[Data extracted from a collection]
◇ ◇ ◇ ◇ ◇ ◇ ◇

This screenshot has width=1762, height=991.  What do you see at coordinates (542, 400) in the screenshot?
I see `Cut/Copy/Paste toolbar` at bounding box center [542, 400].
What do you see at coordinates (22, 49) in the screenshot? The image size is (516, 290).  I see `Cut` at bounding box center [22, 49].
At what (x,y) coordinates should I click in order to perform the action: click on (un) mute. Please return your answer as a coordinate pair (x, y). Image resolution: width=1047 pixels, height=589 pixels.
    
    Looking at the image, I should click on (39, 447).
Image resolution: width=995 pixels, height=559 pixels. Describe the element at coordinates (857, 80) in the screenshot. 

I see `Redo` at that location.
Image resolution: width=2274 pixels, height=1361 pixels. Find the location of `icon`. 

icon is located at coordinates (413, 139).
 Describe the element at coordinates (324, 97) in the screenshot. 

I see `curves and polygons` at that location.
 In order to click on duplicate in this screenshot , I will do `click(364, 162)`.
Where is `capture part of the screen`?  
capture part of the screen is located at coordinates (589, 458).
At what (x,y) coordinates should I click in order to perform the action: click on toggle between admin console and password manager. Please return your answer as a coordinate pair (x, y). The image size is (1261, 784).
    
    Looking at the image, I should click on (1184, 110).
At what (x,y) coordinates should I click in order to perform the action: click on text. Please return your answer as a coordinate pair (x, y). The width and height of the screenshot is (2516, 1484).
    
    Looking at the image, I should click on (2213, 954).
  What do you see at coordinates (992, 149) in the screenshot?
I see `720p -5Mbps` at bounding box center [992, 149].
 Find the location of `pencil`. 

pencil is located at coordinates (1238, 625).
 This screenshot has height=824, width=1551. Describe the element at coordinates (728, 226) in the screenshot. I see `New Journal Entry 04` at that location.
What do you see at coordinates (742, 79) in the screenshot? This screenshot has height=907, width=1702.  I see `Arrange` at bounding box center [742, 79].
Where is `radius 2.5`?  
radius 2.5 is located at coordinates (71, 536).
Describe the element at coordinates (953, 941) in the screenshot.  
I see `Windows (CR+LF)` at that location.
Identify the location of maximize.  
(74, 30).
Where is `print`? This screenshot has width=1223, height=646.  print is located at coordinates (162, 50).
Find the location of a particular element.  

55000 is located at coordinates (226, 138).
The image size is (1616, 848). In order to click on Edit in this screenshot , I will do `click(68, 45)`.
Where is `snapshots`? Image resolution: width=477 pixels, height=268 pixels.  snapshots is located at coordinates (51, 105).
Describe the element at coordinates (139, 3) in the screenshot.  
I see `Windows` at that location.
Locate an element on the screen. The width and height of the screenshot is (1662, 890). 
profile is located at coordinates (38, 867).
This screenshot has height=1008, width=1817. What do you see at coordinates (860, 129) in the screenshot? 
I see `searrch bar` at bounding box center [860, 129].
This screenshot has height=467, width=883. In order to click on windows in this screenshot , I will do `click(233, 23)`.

◇ ◇ ◇ ◇ ◇ ◇ ◇

> _WRITTEN REQUEST_
Copy the listing above line for line, changing nothing.

> _FINAL RESULT_
This screenshot has width=1762, height=991.  What do you see at coordinates (542, 400) in the screenshot?
I see `Cut/Copy/Paste toolbar` at bounding box center [542, 400].
What do you see at coordinates (22, 49) in the screenshot? The image size is (516, 290).  I see `Cut` at bounding box center [22, 49].
At what (x,y) coordinates should I click in order to perform the action: click on (un) mute. Please return your answer as a coordinate pair (x, y). Image resolution: width=1047 pixels, height=589 pixels.
    
    Looking at the image, I should click on (39, 447).
Image resolution: width=995 pixels, height=559 pixels. Describe the element at coordinates (857, 80) in the screenshot. 

I see `Redo` at that location.
Image resolution: width=2274 pixels, height=1361 pixels. Find the location of `icon`. 

icon is located at coordinates (413, 139).
 Describe the element at coordinates (324, 97) in the screenshot. 

I see `curves and polygons` at that location.
 In order to click on duplicate in this screenshot , I will do `click(364, 162)`.
Where is `capture part of the screen`?  
capture part of the screen is located at coordinates (589, 458).
At what (x,y) coordinates should I click in order to perform the action: click on toggle between admin console and password manager. Please return your answer as a coordinate pair (x, y). The image size is (1261, 784).
    
    Looking at the image, I should click on (1184, 110).
At what (x,y) coordinates should I click in order to perform the action: click on text. Please return your answer as a coordinate pair (x, y). The width and height of the screenshot is (2516, 1484).
    
    Looking at the image, I should click on (2213, 954).
  What do you see at coordinates (992, 149) in the screenshot?
I see `720p -5Mbps` at bounding box center [992, 149].
 Find the location of `pencil`. 

pencil is located at coordinates (1238, 625).
 This screenshot has height=824, width=1551. Describe the element at coordinates (728, 226) in the screenshot. I see `New Journal Entry 04` at that location.
What do you see at coordinates (742, 79) in the screenshot? This screenshot has height=907, width=1702.  I see `Arrange` at bounding box center [742, 79].
Where is `radius 2.5`?  
radius 2.5 is located at coordinates (71, 536).
Describe the element at coordinates (953, 941) in the screenshot.  
I see `Windows (CR+LF)` at that location.
Identify the location of maximize.  
(74, 30).
Where is `print`? This screenshot has width=1223, height=646.  print is located at coordinates (162, 50).
Find the location of a particular element.  

55000 is located at coordinates (226, 138).
The image size is (1616, 848). In order to click on Edit in this screenshot , I will do `click(68, 45)`.
Where is `snapshots`? Image resolution: width=477 pixels, height=268 pixels.  snapshots is located at coordinates (51, 105).
Describe the element at coordinates (139, 3) in the screenshot.  
I see `Windows` at that location.
Locate an element on the screen. The width and height of the screenshot is (1662, 890). 
profile is located at coordinates (38, 867).
This screenshot has height=1008, width=1817. What do you see at coordinates (860, 129) in the screenshot? 
I see `searrch bar` at bounding box center [860, 129].
This screenshot has height=467, width=883. In order to click on windows in this screenshot , I will do `click(233, 23)`.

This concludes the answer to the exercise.